REQUEST 1: Copy the passage of the ggplot2 bar graph post from "This leaves us" to "and each Region.".

SOURCE:
-- Start --

Sunday, May 22, 2011

Bar Graphs in ggplot2

The Setup

Let’s begin by making up some data. This is for a pretend experiment with four participants (labelled “ppt1″, “ppt2″, and so on). They take part at two different time points (Time 1 and Time 2 – cool name or what). Some kind of stimulus is presented to them in different regions in the display. We’ll call these two “Region A” and “Region B”. Their performance is indicated by mean_score. Here is the code to generate some fake data – note the use of randomisation here with rnorm, meaning your means will be different to those I illustrate here:

library(ggplot2)
ppt <- rep(c("ppt1", "ppt2", "ppt3", "ppt4"), 8 )
time<- c(rep("Time 1",8), rep("Time 2",8))
mean_score<-c(rnorm(8, mean=500, sd=20), rnorm(8, mean=250, sd=80))
region <- c(rep("Region A",4), rep("Region B",4),rep("Region A",4), rep("Region B",4))
bar_data<-data.frame(ppt,time, region, mean_score)
This leaves us with a shiny new dataframe called bar_data. 

The Bar Graphs / Bar Charts

Now for the code. What we want to do is take a look at how each participant scored, with their mean_score for each Time and each Region.

-- End --

REQUEST 2: Rewrite the entries from the line with "The width and" through the end of the entries, requests included. Multiply every coordinate in the answers by 1.95 and round to whole numbers, halves up, and leave out the pictures.

GIVEN RECORDS:
-- Start --

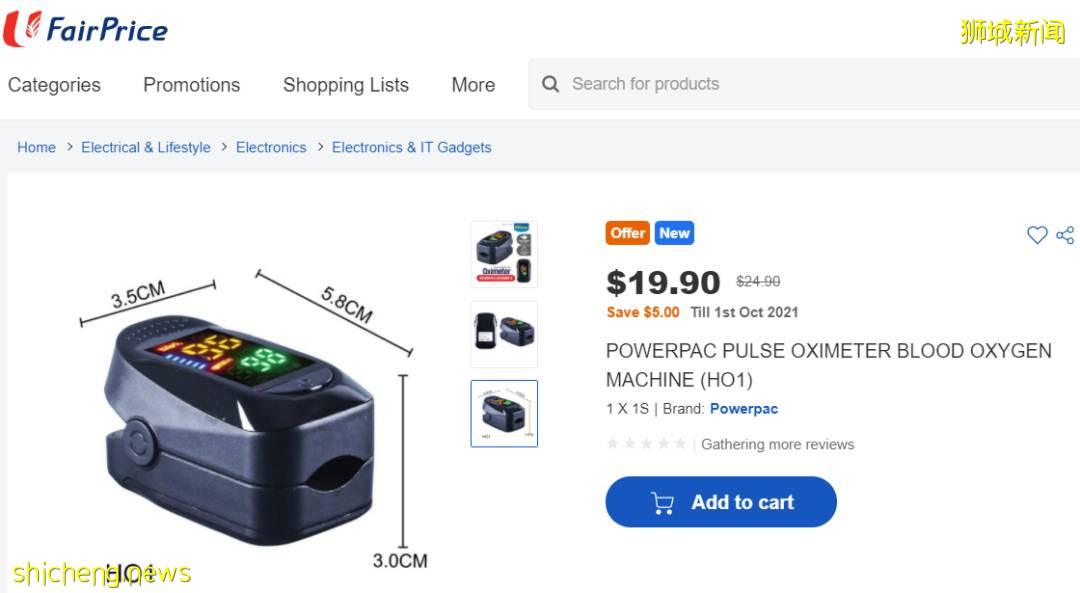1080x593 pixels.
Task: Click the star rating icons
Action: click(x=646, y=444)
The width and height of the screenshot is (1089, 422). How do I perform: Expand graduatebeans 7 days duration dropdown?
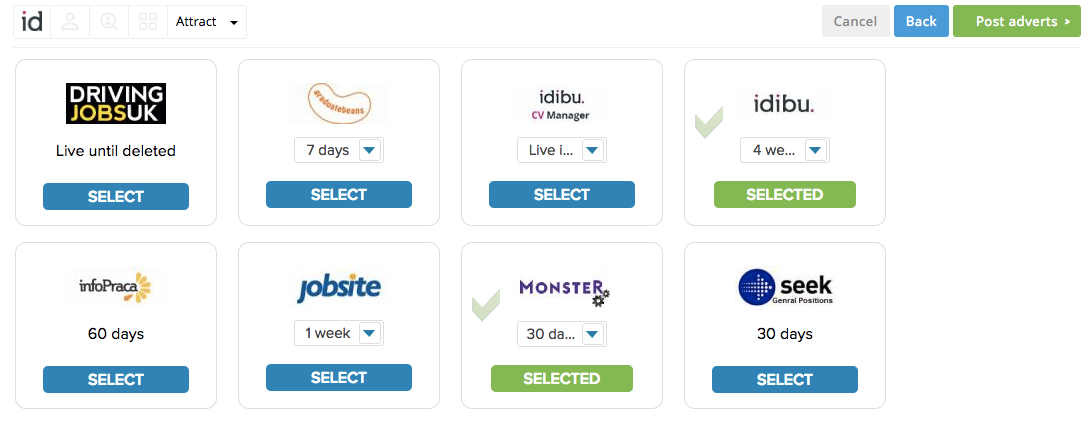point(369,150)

-- End --

REPLY 1:
This leaves us with a shiny new dataframe called bar_data. 

The Bar Graphs / Bar Charts

Now for the code. What we want to do is take a look at how each participant scored, with their mean_score for each Time and each Region.

REPLY 2:
The width and height of the screenshot is (1089, 422). How do I perform: Expand graduatebeans 7 days duration dropdown?
point(720,293)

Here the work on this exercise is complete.